Dataset entries

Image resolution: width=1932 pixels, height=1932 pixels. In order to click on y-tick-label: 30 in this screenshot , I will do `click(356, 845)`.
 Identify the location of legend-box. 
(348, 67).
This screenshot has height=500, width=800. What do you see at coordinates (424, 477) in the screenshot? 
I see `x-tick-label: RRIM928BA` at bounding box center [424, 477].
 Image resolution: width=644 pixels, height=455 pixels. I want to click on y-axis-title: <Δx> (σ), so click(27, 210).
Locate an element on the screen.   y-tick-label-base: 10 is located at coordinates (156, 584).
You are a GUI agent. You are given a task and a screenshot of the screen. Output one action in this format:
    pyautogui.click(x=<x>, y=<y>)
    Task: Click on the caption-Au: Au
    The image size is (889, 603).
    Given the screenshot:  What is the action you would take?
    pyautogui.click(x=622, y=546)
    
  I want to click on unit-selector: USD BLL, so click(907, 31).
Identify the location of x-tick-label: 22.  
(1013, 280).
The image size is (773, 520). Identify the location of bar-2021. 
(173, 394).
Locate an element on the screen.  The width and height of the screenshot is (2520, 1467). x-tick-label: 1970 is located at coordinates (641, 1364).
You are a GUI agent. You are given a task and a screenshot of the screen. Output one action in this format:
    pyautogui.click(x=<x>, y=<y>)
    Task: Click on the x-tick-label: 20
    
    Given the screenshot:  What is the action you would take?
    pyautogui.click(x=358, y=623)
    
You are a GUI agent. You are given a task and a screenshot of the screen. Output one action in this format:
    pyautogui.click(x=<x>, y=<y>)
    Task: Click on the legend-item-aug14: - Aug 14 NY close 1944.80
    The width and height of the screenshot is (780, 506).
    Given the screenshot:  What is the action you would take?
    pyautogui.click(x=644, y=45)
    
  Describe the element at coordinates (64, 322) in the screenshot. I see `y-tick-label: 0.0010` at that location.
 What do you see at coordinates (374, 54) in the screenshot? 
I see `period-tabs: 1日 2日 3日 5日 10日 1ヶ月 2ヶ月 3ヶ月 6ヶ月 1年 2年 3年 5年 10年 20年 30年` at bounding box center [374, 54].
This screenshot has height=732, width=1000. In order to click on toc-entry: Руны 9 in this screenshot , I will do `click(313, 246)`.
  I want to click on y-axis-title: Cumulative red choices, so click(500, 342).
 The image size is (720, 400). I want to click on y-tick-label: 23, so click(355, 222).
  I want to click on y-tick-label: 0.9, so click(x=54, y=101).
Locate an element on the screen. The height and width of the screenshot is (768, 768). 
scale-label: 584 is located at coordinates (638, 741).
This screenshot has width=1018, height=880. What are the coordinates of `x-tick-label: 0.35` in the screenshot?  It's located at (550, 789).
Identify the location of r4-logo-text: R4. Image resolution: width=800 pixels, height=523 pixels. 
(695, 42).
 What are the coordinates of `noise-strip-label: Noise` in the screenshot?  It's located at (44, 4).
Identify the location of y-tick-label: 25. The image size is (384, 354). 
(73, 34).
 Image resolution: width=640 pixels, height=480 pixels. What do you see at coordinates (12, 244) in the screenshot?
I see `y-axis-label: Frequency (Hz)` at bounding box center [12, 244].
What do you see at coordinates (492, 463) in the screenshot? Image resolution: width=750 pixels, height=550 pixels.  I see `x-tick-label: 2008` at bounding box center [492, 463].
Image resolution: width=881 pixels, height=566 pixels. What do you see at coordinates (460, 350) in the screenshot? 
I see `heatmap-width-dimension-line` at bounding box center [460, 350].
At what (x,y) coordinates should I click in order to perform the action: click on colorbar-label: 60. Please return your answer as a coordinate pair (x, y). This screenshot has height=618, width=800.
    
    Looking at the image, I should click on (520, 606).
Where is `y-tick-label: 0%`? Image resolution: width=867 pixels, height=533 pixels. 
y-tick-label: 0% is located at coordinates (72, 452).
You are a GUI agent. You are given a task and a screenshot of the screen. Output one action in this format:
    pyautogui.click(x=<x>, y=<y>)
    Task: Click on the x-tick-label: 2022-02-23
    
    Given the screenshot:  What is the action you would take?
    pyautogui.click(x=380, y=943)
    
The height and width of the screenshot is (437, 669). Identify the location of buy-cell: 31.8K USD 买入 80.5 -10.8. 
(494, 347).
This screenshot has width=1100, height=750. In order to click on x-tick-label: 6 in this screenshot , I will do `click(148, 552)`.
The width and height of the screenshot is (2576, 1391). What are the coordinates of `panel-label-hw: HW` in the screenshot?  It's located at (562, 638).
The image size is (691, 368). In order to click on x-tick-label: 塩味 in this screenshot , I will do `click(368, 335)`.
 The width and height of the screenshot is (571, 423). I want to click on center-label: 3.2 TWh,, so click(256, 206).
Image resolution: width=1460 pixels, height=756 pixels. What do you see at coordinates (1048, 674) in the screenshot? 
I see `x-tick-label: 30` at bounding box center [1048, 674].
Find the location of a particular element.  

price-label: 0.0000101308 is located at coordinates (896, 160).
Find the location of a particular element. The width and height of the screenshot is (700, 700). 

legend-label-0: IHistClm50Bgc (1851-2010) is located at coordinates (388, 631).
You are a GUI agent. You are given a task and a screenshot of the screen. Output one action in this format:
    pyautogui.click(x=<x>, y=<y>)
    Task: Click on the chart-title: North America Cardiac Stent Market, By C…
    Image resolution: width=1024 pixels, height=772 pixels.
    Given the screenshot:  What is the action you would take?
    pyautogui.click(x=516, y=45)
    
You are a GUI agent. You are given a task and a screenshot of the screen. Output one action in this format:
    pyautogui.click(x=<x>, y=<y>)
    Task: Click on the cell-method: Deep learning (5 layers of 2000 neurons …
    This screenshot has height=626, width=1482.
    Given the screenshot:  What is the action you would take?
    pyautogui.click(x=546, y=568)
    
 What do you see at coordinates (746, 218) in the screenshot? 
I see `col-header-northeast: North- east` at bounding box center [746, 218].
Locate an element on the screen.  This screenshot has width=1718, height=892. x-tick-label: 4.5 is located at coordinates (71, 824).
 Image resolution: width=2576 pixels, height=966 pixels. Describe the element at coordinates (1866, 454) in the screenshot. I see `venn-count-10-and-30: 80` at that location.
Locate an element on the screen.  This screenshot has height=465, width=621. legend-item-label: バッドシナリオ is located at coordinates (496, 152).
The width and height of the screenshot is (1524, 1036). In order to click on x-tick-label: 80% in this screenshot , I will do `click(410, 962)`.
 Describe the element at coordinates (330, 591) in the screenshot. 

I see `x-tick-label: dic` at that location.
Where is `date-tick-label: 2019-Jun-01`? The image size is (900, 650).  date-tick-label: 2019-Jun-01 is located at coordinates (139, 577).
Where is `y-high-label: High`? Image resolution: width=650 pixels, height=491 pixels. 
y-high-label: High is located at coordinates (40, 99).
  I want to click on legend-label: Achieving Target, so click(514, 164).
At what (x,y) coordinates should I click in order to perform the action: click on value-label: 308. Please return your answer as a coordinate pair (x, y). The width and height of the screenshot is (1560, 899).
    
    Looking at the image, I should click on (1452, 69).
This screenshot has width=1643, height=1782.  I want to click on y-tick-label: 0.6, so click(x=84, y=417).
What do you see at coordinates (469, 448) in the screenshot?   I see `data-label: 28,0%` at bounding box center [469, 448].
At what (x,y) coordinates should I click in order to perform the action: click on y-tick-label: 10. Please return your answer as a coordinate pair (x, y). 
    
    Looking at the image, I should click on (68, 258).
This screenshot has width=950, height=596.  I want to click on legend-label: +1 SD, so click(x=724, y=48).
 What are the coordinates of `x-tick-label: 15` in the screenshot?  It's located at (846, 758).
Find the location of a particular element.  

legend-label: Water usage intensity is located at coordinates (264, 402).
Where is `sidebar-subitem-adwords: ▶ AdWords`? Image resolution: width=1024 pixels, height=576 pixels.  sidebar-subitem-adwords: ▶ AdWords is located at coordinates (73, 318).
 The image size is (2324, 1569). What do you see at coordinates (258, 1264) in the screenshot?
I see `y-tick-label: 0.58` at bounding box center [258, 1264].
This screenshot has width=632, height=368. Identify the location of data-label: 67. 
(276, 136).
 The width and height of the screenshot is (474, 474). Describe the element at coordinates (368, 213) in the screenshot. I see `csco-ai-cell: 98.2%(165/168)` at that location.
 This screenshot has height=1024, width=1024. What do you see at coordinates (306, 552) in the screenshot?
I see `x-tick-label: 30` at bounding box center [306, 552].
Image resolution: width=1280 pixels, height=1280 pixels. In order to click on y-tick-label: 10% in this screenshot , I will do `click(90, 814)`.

* **Problem details**
Please return, word for word, everything in the records above from the line containing "has height=618, width=800." down to the line containing "The width and height of the screenshot is (2576, 1391).", including both of those lines.

* **The completed task**
At what (x,y) coordinates should I click in order to perform the action: click on colorbar-label: 60. Please return your answer as a coordinate pair (x, y). This screenshot has height=618, width=800.
    
    Looking at the image, I should click on (520, 606).
Where is `y-tick-label: 0%`? Image resolution: width=867 pixels, height=533 pixels. 
y-tick-label: 0% is located at coordinates (72, 452).
You are a GUI agent. You are given a task and a screenshot of the screen. Output one action in this format:
    pyautogui.click(x=<x>, y=<y>)
    Task: Click on the x-tick-label: 2022-02-23
    
    Given the screenshot:  What is the action you would take?
    pyautogui.click(x=380, y=943)
    
The height and width of the screenshot is (437, 669). Identify the location of buy-cell: 31.8K USD 买入 80.5 -10.8. 
(494, 347).
This screenshot has width=1100, height=750. In order to click on x-tick-label: 6 in this screenshot , I will do `click(148, 552)`.
The width and height of the screenshot is (2576, 1391). What are the coordinates of `panel-label-hw: HW` in the screenshot?  It's located at (562, 638).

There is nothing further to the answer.